→ **Set problem**
Print the lines below word for word, starting at the line that contains "Click the magnifier zoom icon in toolbar" and ending after the line that contains "click(67, 578)". Omit the pictures from your answer.

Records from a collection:
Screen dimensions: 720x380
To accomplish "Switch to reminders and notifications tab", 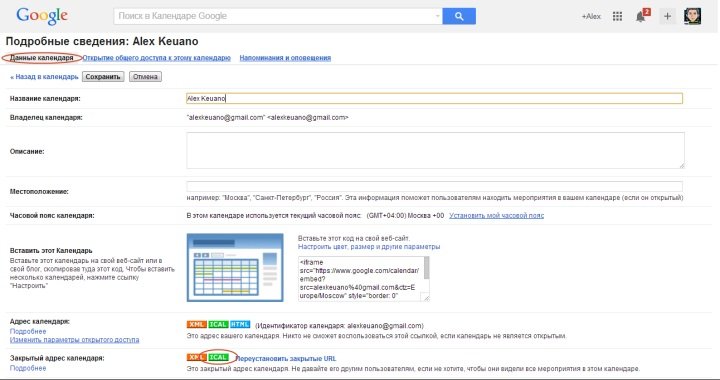I will 285,58.
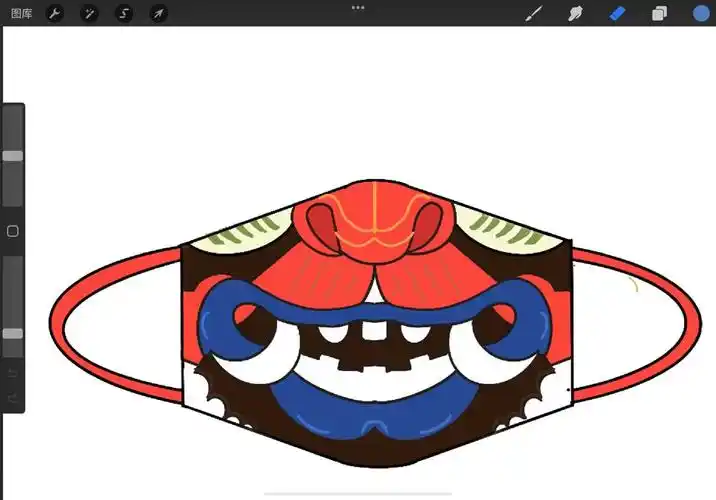Tap the three-dot multitasking menu
Viewport: 716px width, 500px height.
(x=358, y=7)
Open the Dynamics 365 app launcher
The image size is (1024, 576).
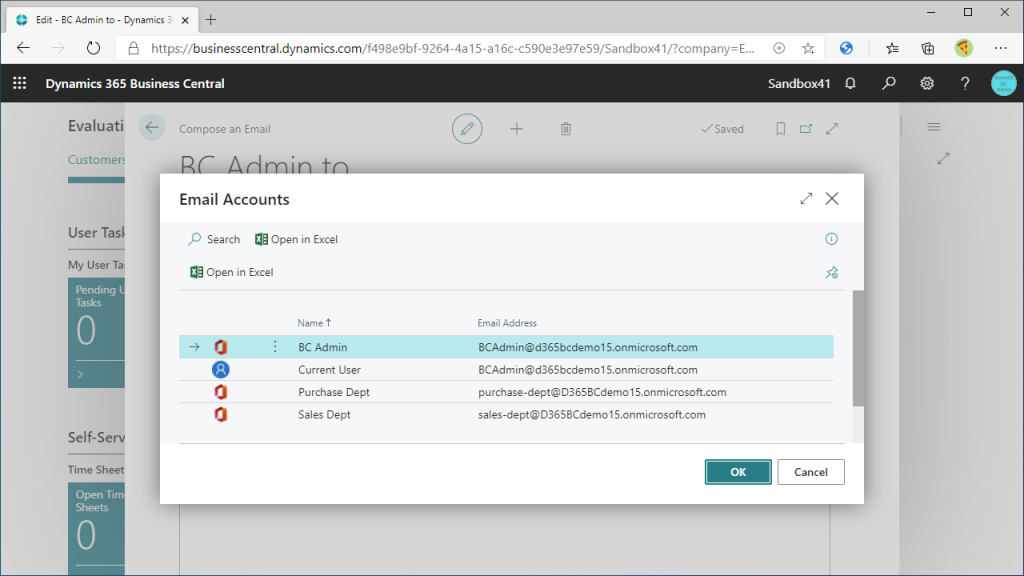[x=20, y=84]
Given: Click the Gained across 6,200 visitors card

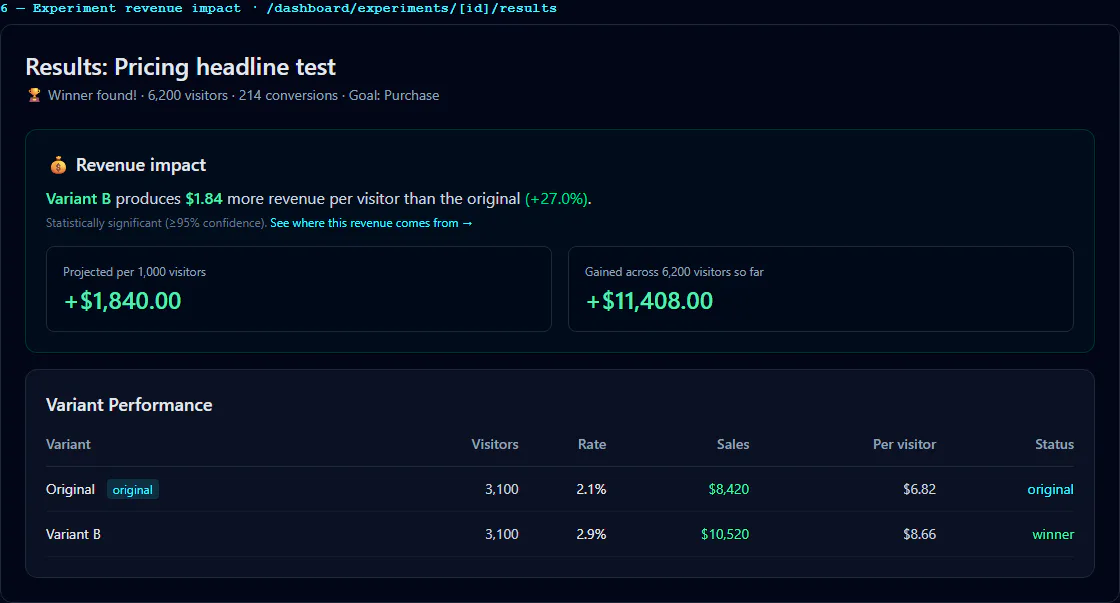Looking at the screenshot, I should (821, 289).
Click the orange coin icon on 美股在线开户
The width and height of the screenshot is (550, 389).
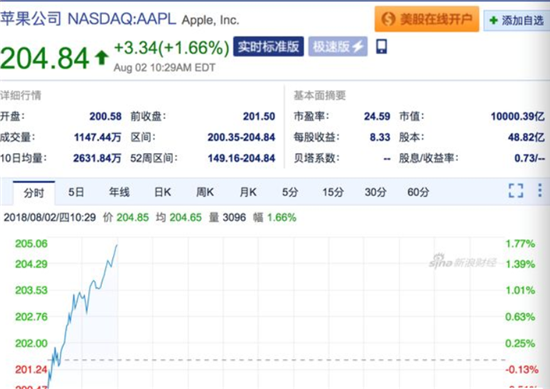point(388,19)
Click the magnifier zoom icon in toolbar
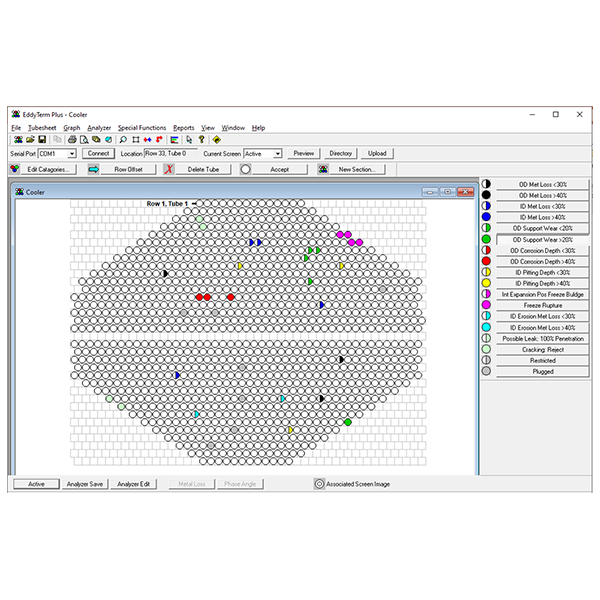The height and width of the screenshot is (600, 600). pyautogui.click(x=123, y=140)
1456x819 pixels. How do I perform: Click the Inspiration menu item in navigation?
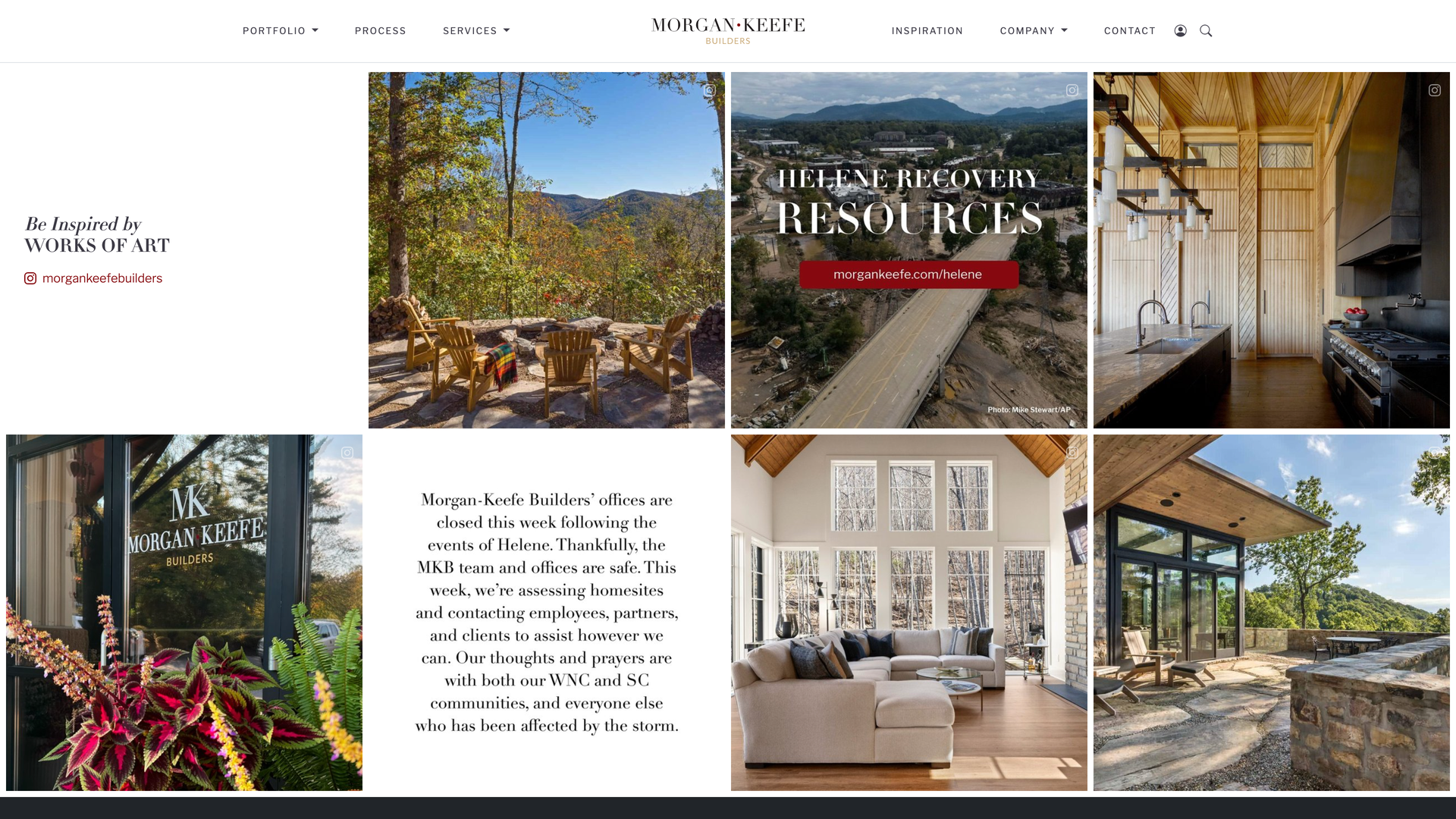(927, 31)
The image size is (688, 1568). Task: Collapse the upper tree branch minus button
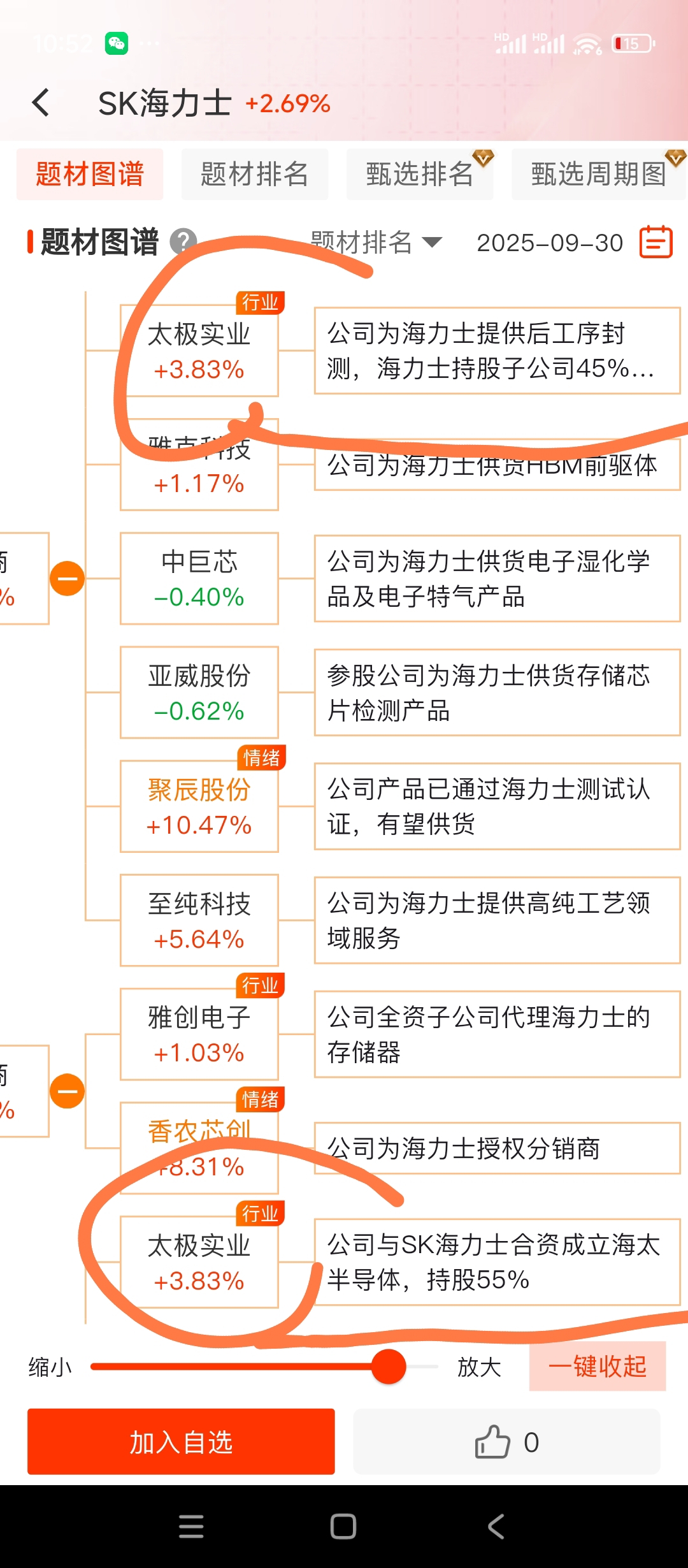click(67, 578)
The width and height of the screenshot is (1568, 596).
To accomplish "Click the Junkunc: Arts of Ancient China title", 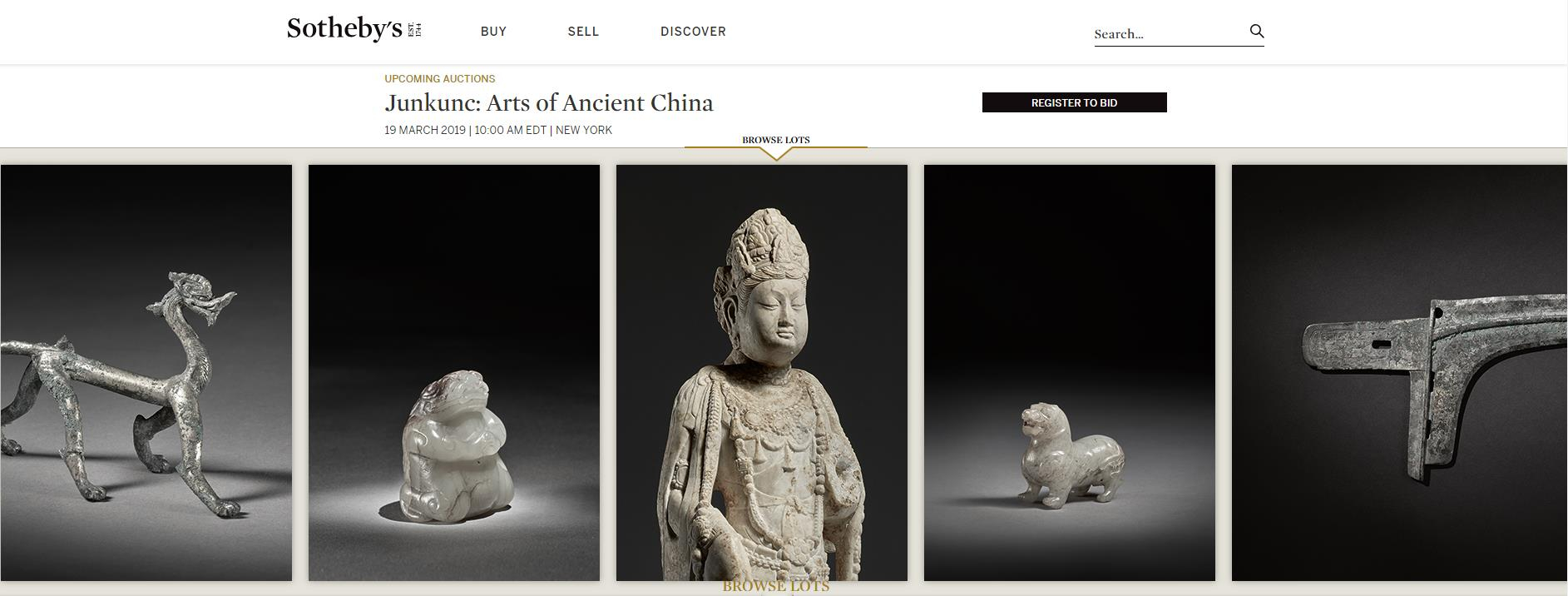I will (x=549, y=103).
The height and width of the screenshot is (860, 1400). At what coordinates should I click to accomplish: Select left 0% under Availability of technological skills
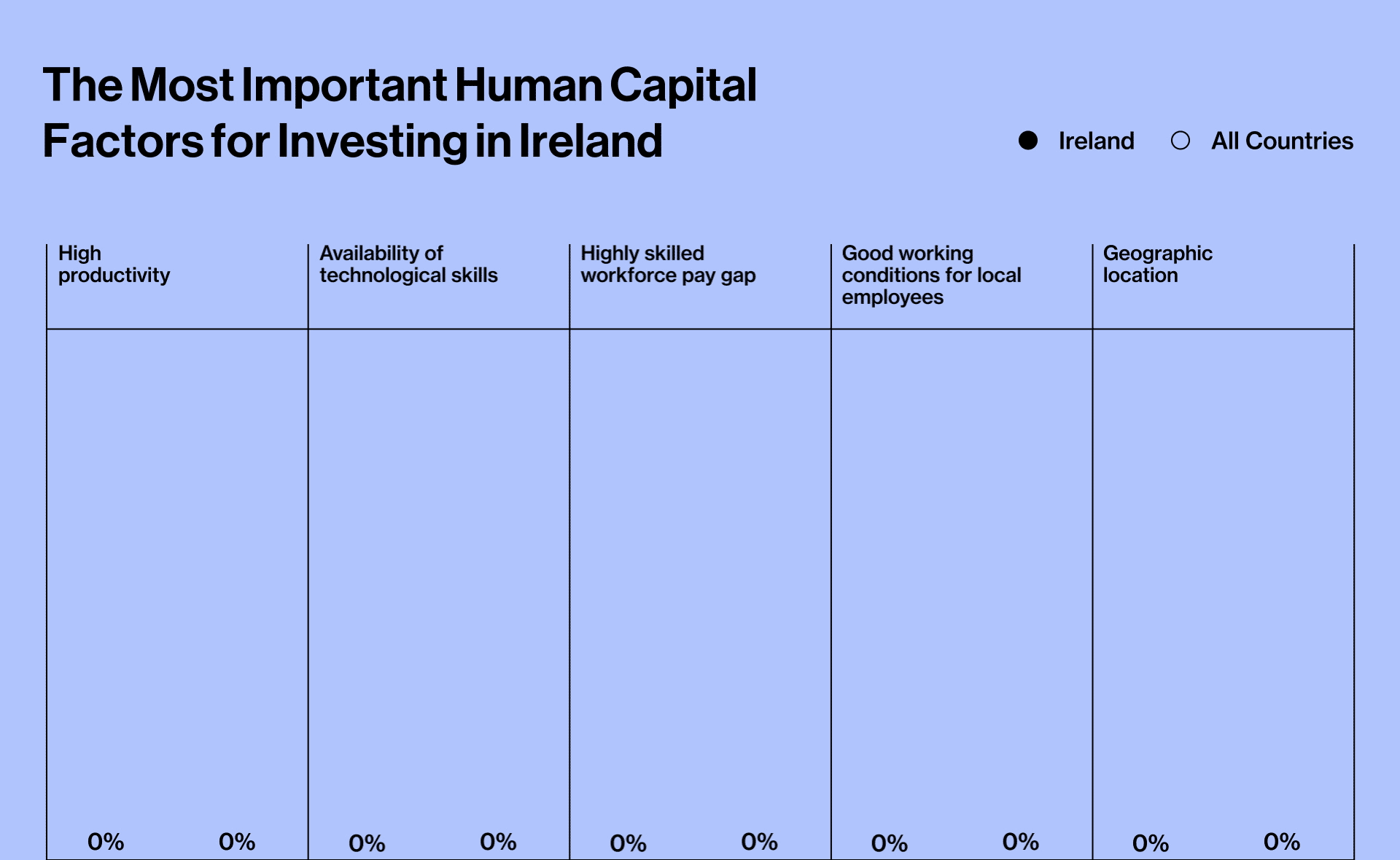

→ **Exercise response**
Click the magnifier zoom icon in toolbar
The height and width of the screenshot is (600, 600). pyautogui.click(x=123, y=140)
1456x819 pixels. How do I perform: Click the Inspiration menu item in navigation?
(927, 31)
The image size is (688, 1568). Task: Collapse the upper tree branch minus button
click(67, 578)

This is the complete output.